-- STUDY MATERIAL follows --
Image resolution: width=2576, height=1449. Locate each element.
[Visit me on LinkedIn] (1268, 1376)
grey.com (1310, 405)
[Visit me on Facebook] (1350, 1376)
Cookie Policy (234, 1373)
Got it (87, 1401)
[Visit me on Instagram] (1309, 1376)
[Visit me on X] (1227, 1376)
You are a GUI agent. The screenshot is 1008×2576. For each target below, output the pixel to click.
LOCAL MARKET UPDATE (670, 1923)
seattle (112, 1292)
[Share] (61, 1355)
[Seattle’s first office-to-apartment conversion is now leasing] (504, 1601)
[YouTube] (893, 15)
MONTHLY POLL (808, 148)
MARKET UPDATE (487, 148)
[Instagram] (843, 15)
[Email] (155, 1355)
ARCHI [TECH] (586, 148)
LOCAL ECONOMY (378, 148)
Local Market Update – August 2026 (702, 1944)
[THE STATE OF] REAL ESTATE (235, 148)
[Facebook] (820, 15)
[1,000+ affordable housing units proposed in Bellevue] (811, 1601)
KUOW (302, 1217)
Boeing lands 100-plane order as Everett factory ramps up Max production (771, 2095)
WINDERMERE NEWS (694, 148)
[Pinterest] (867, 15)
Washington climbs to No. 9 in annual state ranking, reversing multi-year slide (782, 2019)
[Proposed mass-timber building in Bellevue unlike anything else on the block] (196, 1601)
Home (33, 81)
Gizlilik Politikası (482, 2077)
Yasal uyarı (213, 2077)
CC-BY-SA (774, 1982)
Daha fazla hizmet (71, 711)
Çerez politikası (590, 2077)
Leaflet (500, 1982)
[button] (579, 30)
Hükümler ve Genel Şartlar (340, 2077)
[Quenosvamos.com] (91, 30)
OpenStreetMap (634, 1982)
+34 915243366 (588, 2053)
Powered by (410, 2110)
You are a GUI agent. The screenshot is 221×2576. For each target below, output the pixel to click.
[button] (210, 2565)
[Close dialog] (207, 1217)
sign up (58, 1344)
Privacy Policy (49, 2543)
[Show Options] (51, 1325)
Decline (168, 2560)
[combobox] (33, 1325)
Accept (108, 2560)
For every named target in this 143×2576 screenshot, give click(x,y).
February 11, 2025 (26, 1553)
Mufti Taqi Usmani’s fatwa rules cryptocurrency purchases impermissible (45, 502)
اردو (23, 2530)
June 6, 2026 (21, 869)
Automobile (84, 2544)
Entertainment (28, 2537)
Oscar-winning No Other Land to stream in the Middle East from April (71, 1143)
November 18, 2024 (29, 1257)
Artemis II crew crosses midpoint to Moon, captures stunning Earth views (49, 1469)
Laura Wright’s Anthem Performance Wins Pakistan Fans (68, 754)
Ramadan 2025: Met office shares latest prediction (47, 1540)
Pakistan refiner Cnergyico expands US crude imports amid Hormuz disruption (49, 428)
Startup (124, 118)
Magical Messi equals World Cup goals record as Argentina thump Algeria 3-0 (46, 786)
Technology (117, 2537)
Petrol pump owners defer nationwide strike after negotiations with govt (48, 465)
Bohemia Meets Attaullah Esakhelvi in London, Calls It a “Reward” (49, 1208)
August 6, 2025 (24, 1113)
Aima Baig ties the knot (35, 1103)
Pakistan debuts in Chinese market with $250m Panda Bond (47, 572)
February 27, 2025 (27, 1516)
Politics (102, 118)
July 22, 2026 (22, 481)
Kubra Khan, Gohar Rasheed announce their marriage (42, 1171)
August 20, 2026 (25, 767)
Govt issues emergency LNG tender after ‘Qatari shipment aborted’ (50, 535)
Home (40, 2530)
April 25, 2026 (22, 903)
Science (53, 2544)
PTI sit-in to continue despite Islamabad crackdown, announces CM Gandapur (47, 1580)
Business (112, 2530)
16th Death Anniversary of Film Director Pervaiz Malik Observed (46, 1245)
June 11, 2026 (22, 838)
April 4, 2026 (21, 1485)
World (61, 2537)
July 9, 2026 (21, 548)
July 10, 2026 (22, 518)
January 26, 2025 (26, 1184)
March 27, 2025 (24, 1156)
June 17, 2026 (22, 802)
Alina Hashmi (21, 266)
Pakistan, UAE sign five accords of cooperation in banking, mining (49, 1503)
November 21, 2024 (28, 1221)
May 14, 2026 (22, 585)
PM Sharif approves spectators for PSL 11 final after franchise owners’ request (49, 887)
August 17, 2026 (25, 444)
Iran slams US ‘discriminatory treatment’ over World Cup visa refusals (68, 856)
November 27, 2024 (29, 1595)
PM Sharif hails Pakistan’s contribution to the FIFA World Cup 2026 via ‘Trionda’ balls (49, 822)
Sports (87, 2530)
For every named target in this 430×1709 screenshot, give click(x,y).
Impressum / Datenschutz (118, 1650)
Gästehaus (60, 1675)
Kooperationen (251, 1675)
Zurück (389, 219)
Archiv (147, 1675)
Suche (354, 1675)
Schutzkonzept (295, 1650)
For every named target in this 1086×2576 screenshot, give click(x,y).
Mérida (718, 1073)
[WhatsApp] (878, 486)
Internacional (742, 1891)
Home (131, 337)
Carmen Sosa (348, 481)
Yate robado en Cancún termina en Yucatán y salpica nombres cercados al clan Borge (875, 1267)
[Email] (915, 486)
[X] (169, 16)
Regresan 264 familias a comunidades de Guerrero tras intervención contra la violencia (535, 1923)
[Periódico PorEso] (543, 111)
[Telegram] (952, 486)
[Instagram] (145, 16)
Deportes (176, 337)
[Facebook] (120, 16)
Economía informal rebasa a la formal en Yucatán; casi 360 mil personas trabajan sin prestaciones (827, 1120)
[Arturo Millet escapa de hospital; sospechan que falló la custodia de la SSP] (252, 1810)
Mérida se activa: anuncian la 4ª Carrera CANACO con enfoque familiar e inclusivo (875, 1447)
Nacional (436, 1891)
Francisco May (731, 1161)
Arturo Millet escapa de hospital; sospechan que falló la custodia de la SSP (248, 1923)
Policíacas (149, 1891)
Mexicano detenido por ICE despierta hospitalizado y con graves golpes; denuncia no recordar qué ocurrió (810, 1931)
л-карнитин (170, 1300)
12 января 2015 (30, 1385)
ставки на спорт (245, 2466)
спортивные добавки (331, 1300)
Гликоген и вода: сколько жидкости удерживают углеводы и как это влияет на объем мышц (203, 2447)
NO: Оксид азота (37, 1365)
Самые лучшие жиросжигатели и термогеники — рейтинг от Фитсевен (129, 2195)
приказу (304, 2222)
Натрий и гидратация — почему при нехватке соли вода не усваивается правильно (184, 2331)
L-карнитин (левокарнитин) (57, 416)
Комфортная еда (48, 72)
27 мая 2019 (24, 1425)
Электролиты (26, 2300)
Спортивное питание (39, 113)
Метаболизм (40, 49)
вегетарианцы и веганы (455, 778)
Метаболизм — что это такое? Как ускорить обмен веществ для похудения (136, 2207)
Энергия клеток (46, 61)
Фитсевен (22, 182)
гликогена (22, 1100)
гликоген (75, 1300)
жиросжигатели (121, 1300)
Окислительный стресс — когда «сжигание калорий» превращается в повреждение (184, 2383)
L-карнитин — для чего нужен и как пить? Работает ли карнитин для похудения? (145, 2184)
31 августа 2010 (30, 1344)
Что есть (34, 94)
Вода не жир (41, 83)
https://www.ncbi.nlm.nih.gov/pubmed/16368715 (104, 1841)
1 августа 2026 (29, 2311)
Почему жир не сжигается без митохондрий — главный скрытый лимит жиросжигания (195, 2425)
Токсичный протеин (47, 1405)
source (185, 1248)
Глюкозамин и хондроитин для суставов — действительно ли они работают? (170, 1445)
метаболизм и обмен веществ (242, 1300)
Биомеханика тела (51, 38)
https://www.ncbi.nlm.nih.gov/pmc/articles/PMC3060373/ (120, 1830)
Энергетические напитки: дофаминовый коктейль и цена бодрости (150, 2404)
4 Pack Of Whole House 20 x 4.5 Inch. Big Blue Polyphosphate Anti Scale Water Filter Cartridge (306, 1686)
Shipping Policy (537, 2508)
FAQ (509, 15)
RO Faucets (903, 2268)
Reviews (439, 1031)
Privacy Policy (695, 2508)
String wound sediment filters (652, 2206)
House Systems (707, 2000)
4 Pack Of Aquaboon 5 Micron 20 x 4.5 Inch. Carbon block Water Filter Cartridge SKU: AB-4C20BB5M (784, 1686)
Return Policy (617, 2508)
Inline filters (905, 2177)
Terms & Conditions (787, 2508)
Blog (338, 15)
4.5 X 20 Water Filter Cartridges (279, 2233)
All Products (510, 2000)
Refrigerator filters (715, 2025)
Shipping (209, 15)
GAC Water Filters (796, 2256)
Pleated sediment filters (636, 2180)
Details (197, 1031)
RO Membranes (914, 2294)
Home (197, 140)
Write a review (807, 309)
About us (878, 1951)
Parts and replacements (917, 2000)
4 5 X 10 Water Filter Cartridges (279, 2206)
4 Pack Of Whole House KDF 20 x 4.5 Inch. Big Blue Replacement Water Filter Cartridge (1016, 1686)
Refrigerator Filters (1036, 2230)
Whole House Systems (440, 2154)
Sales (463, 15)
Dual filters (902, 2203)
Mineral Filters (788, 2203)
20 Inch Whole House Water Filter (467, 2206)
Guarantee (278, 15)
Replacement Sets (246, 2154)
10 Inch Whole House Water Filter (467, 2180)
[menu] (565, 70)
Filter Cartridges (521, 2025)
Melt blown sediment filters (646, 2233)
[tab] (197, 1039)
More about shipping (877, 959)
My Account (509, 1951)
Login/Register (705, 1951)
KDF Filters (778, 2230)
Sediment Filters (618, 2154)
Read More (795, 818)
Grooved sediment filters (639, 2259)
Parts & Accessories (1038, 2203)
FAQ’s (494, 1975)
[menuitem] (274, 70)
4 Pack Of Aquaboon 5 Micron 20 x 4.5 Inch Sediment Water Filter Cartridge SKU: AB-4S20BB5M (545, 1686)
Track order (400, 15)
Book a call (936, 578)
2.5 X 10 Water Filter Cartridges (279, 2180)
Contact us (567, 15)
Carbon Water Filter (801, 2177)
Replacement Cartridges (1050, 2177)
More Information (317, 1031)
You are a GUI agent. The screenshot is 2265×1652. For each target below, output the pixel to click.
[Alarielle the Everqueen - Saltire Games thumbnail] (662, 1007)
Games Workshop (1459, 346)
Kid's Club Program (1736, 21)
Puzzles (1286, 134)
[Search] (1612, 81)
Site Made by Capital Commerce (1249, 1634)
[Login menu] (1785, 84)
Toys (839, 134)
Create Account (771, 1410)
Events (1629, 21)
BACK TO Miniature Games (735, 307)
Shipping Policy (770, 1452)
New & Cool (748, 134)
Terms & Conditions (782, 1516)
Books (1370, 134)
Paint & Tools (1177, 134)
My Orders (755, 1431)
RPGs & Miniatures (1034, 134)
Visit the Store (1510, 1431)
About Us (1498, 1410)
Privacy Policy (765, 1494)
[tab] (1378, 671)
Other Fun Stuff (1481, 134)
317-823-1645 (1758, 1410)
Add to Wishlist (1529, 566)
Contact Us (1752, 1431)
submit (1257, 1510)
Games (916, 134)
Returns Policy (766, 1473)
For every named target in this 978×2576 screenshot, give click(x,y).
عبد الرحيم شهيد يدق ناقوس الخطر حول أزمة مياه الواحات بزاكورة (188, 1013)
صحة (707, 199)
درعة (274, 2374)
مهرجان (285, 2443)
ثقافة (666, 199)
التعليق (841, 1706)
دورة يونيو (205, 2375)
-- STUDY MATERIAL concluded --
__ACTIVITY__
Only one number is expected: the count of lines above that contain the string "https".

__YOUR SOLUTION__
2